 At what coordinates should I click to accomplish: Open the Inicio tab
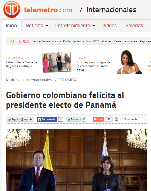coord(11,26)
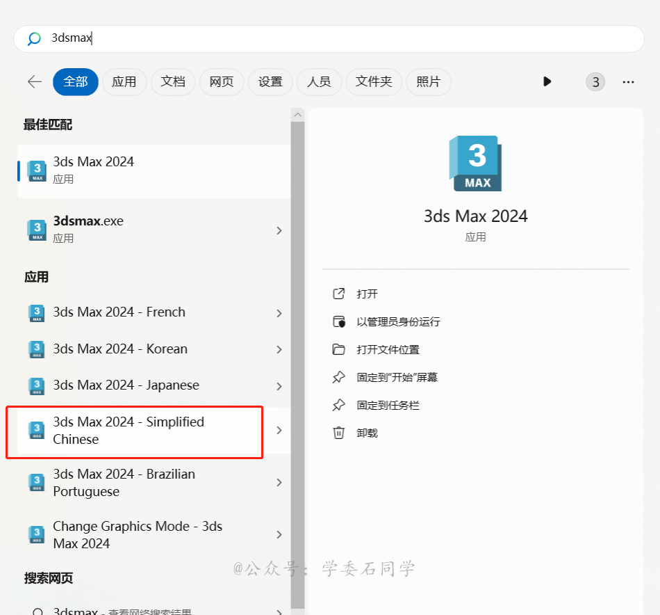Click the Uninstall trash icon
Viewport: 660px width, 615px height.
pyautogui.click(x=339, y=433)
***
TASK INSTRUCTIONS - An exact copy of every line above, minus the pictures, is the required output.

RESULT -
 At what coordinates should I click to accomplish: Open the Inicio tab
coord(11,26)
Click the Uninstall trash icon
Viewport: 660px width, 615px height.
pyautogui.click(x=339, y=433)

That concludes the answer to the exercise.